[Input records — start]

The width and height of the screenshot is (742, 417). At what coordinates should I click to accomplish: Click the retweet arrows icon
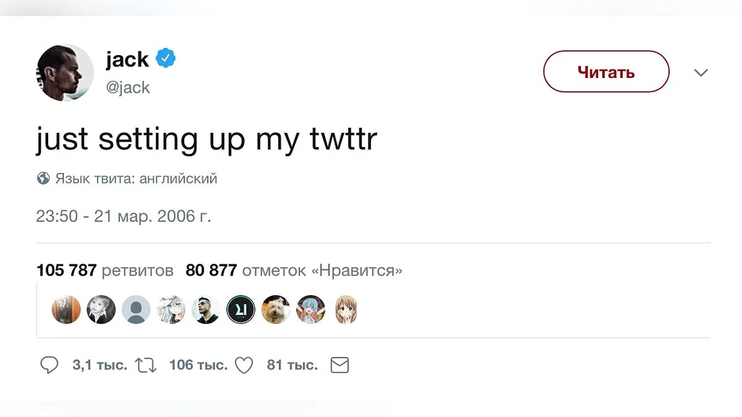[x=146, y=365]
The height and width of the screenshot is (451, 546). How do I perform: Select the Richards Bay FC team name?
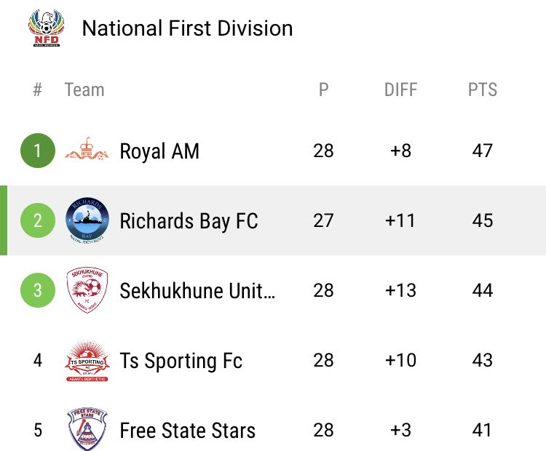(x=189, y=220)
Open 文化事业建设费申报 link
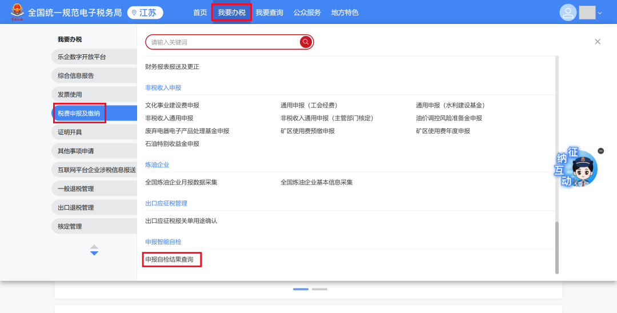The image size is (617, 313). [173, 105]
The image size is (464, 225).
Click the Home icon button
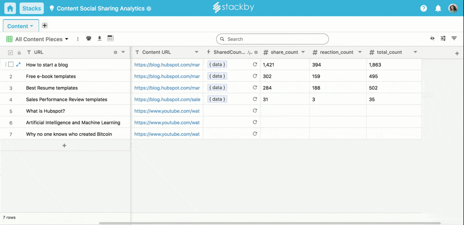[10, 8]
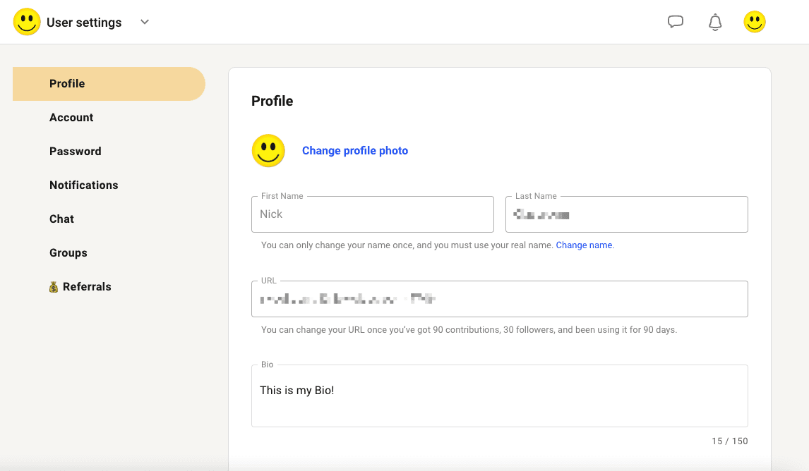Screen dimensions: 809x471
Task: Click the First Name field
Action: [372, 214]
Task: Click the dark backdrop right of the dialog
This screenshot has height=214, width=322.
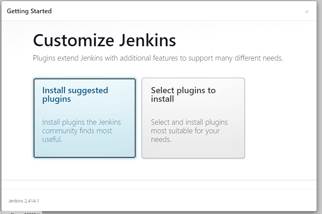Action: 319,108
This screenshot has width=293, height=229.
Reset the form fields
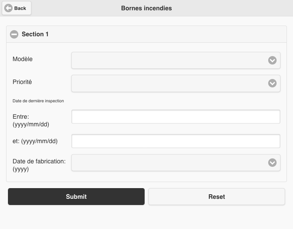(217, 197)
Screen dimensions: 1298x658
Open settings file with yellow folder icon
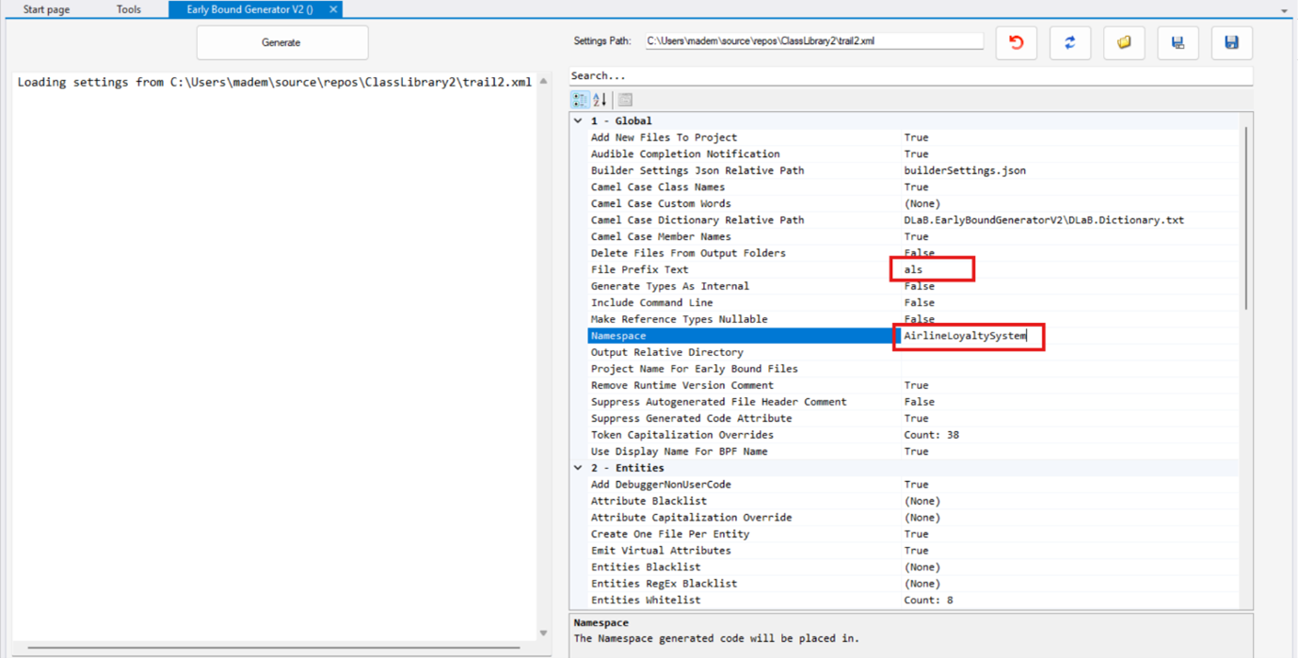click(x=1124, y=42)
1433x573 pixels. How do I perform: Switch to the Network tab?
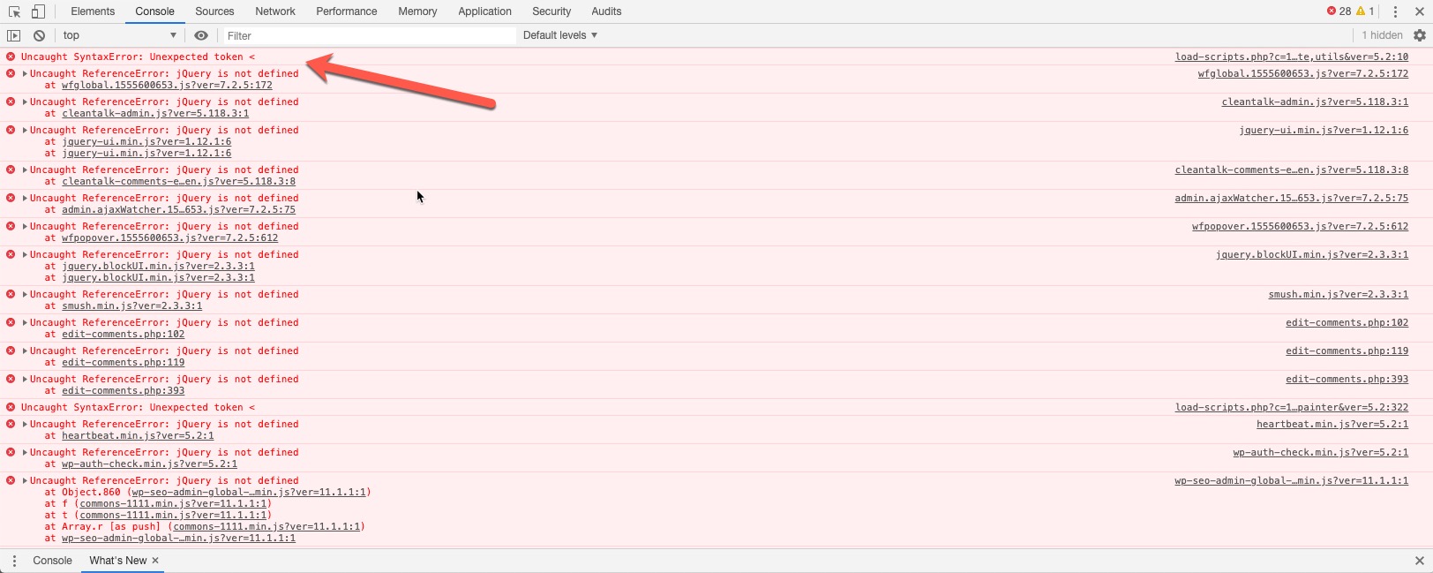coord(275,11)
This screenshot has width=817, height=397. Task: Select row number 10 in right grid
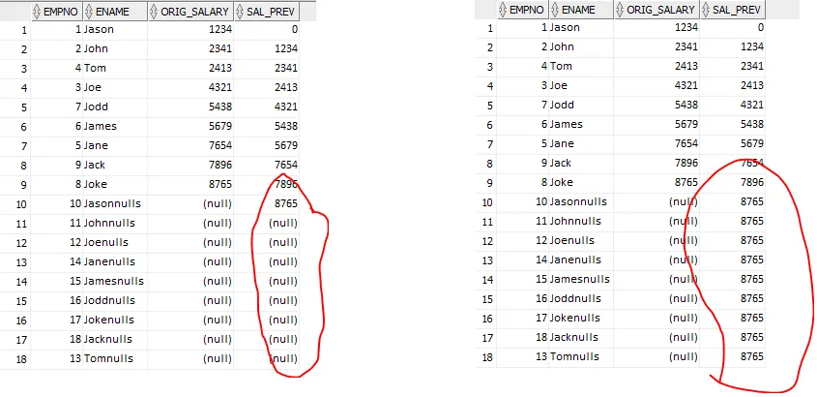click(486, 201)
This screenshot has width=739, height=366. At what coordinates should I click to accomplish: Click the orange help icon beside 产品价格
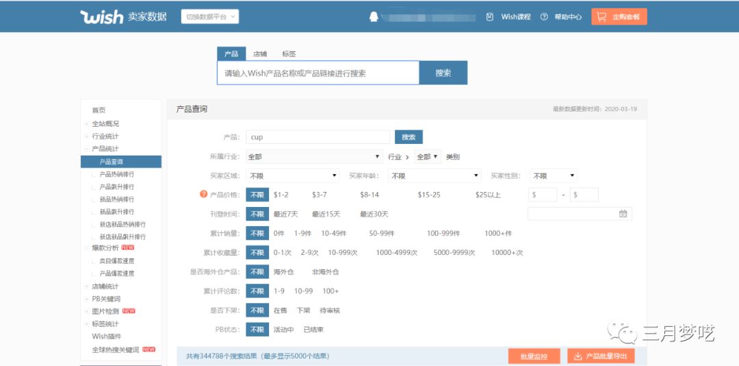pos(203,195)
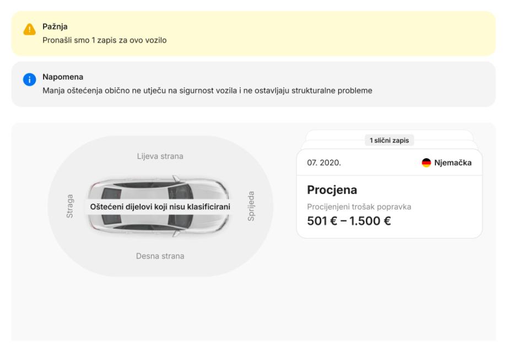Click the "Procijenjeni trošak popravka" text
This screenshot has height=345, width=507.
[359, 207]
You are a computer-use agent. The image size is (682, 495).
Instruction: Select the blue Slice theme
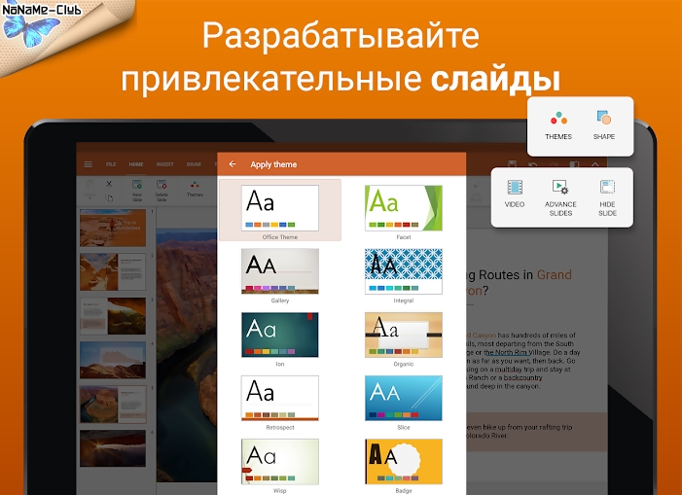(x=403, y=398)
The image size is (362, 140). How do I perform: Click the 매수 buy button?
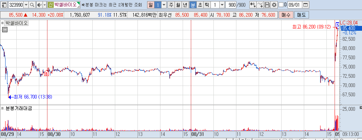tap(286, 15)
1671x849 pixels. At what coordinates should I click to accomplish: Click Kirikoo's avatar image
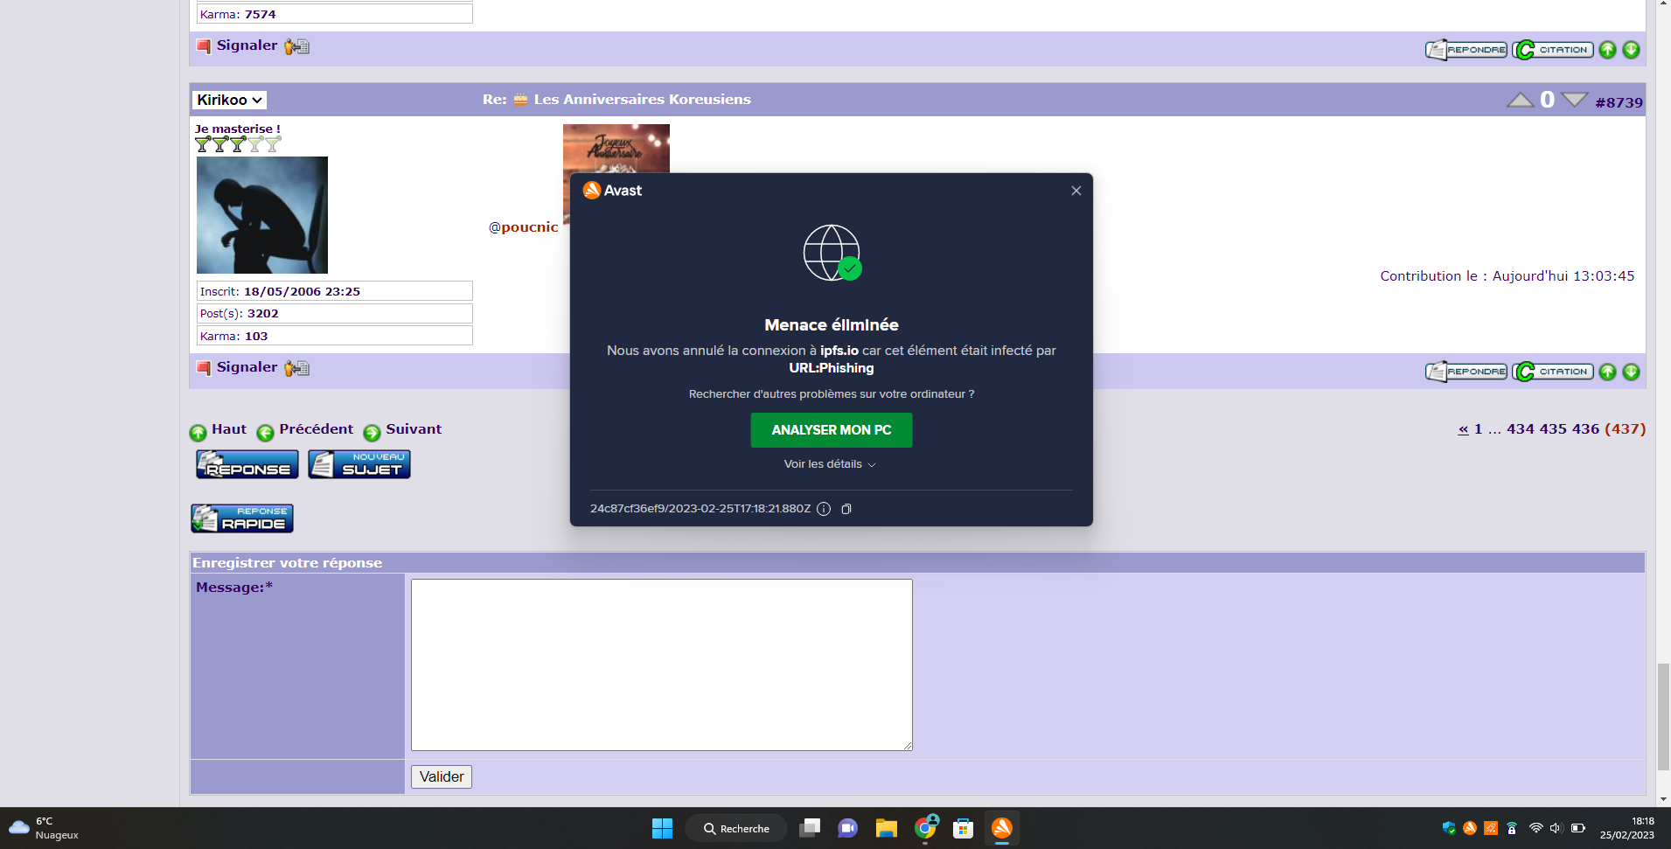click(x=262, y=215)
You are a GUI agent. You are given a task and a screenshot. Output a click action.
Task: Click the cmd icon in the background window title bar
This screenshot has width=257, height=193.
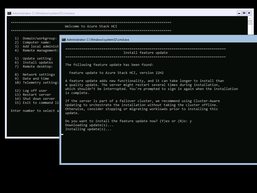tap(9, 13)
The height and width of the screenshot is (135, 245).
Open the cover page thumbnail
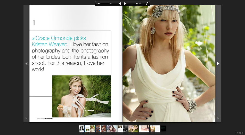[82, 128]
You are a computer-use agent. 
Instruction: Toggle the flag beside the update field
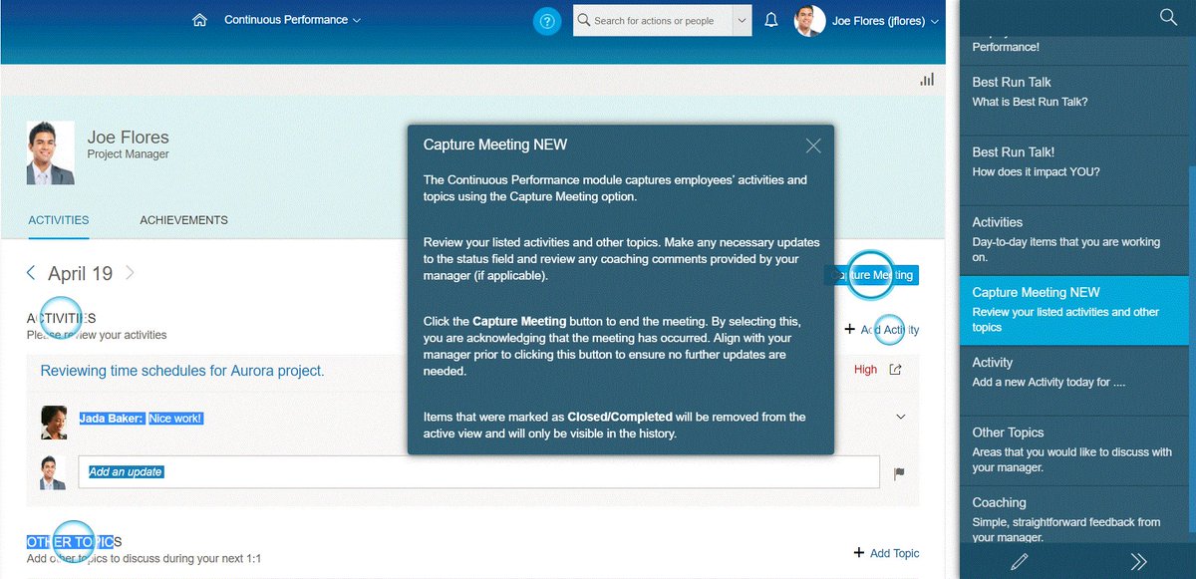coord(900,474)
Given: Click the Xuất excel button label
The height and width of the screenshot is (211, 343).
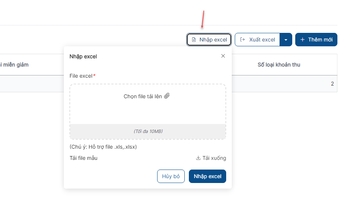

[Input records — finish]

> _Aim of the task_
Any picture in the data is to be skipped, while each line is returned exactly as written.

> _Solution_
The width and height of the screenshot is (742, 417). At what coordinates should I click to accomplish: Click the retweet arrows icon
[x=146, y=365]
The height and width of the screenshot is (451, 546). How do I perform: Select the Richards Bay FC team name?
(x=189, y=220)
Open 文化事业建设费申报 link
The image size is (617, 313). [173, 105]
The image size is (464, 225).
Click the Home icon button
[10, 8]
Screen dimensions: 809x471
Task: Click the First Name field
Action: [372, 214]
Task: Click the dark backdrop right of the dialog
This screenshot has height=214, width=322.
Action: 319,108
This screenshot has width=293, height=229.
Reset the form fields
(217, 197)
Screen dimensions: 1298x658
Open settings file with yellow folder icon
click(x=1124, y=42)
1433x573 pixels. How do I perform: Switch to the Network tab?
coord(275,11)
This screenshot has width=817, height=397. Task: Select row number 10 in right grid
click(486, 201)
This screenshot has width=739, height=366. At what coordinates should I click to accomplish: Click the orange help icon beside 产品价格
pos(203,195)
Click the "Procijenjeni trošak popravka" text
This screenshot has height=345, width=507.
[359, 207]
You are a computer-use agent. The image size is (682, 495).
Instruction: Select the blue Slice theme
(x=403, y=398)
The image size is (362, 140). How do I perform: Click the 매수 buy button?
tap(286, 15)
1671x849 pixels. At what coordinates should I click to accomplish: Click Kirikoo's avatar image
click(x=262, y=215)
You are a GUI agent. You are given a task and a screenshot. Output a click action.
Task: Click the cmd icon in the background window title bar
This screenshot has width=257, height=193.
tap(9, 13)
The height and width of the screenshot is (135, 245).
Open the cover page thumbnail
[82, 128]
You are a computer-use agent. 
Instruction: Toggle the flag beside the update field
coord(900,474)
Given: Click the Xuất excel button label
The height and width of the screenshot is (211, 343).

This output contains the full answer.